Demasiada gente

He oído miles de veces aquello de «es que hay demasiada gente, esta ciudad es un agobio», pero nunca me lo había tomado demasiado en serio. Hasta hace unos días.

No sé si es el hastío de hacer cada día el mismo recorrido, de deambular muerta de sueño durante una hora de ida, una hora de vuelta: carrera hasta el autobús, diez minutos de metro, diez minutos de caminar, parar a por un café para llevar, coger el ascensor, bajar en el piso 7, poner la huella dactilar, dejarlo todo sobre la mesa. Sentarme y a empezar. Y a las seis de la tarde, lo mismo pero al revés, sustituyendo el café por una ansiedad que me pide entrar en una panadería a por una pasta, algo artificial y lleno de chocolate. Aunque ese es otro tema demasiado extenso para hablarlo en el día de hoy.

Siempre voy con prisas; casi todos vamos con prisas. No dejo de correr para llegar a tiempo al transporte público, a la oficina, a esa breve «actividad extraescolar» que me alegra un poco la rutina. Al cine, a la hora de la cena, a la hora de dormir para mañana no estar cansada.

Cuando corres en una ciudad como Barcelona solo hay una forma de hacerlo: esquivando a una cantidad desesperante de personas. Con el tiempo he desarrollado una habilidad increíble en «plegarme», en «doblegarme», en torcer un hombro o una pierna o una sola mano para no chocar contra esa marea de gente que viene en dirección contraria.

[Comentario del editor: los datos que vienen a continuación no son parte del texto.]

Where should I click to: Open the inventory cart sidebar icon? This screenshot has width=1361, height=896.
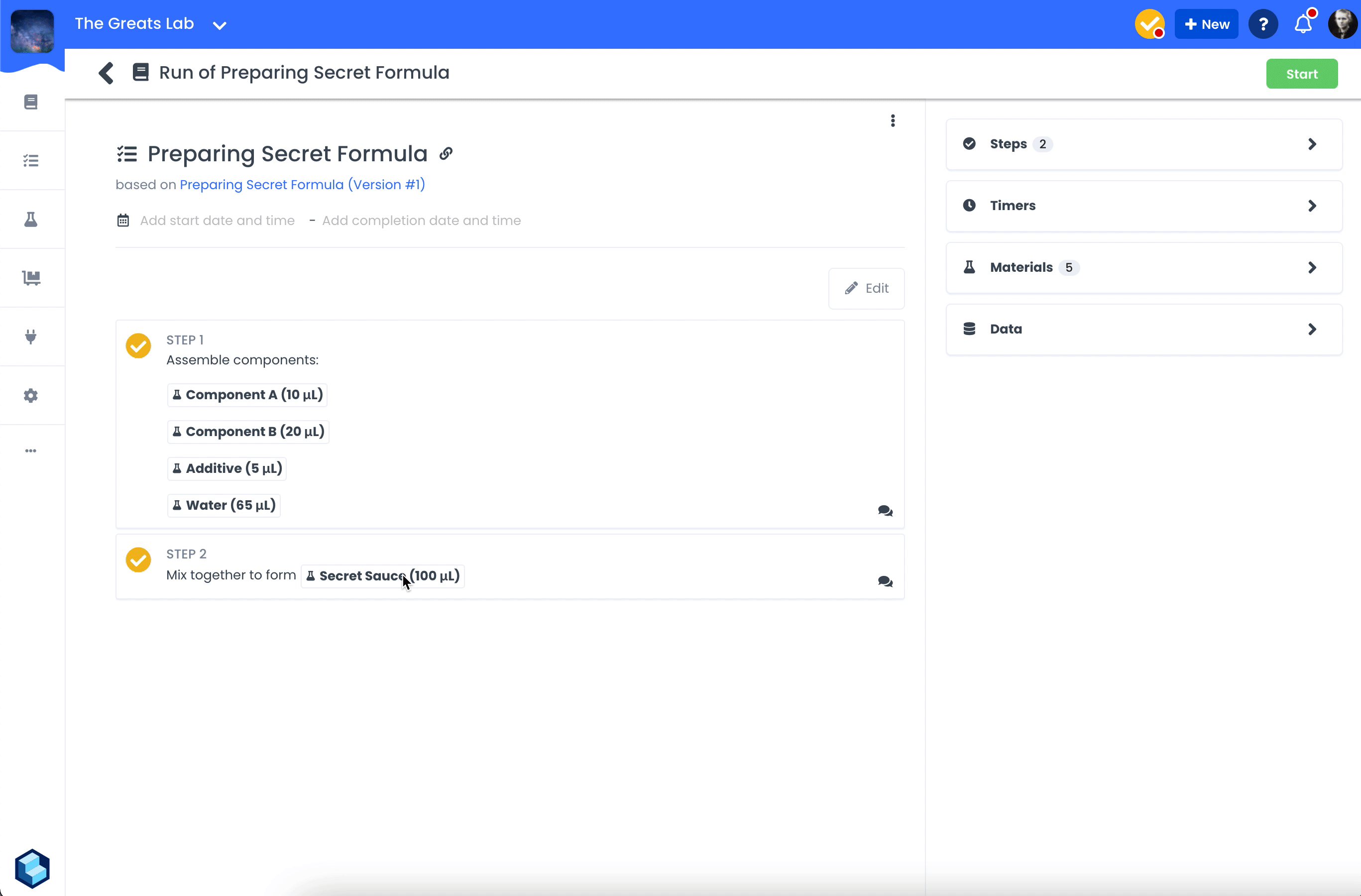point(31,278)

Es difícil decidir si son peores los que tienen prisa o los que no; todos están en tu camino, todos luchan por salir los primeros del vagón, por subir los primeros las escaleras, por atravesar los primeros las puertas…

En definitiva, por cubrir antes que tú esos pequeños espacios de entrada y salida de todas partes, esos agujeros negros por los que la gran ciudad nos engulle y escupe a su antojo. Aquí nos encontrarán a todos cuando acabe el mundo: empujándonos.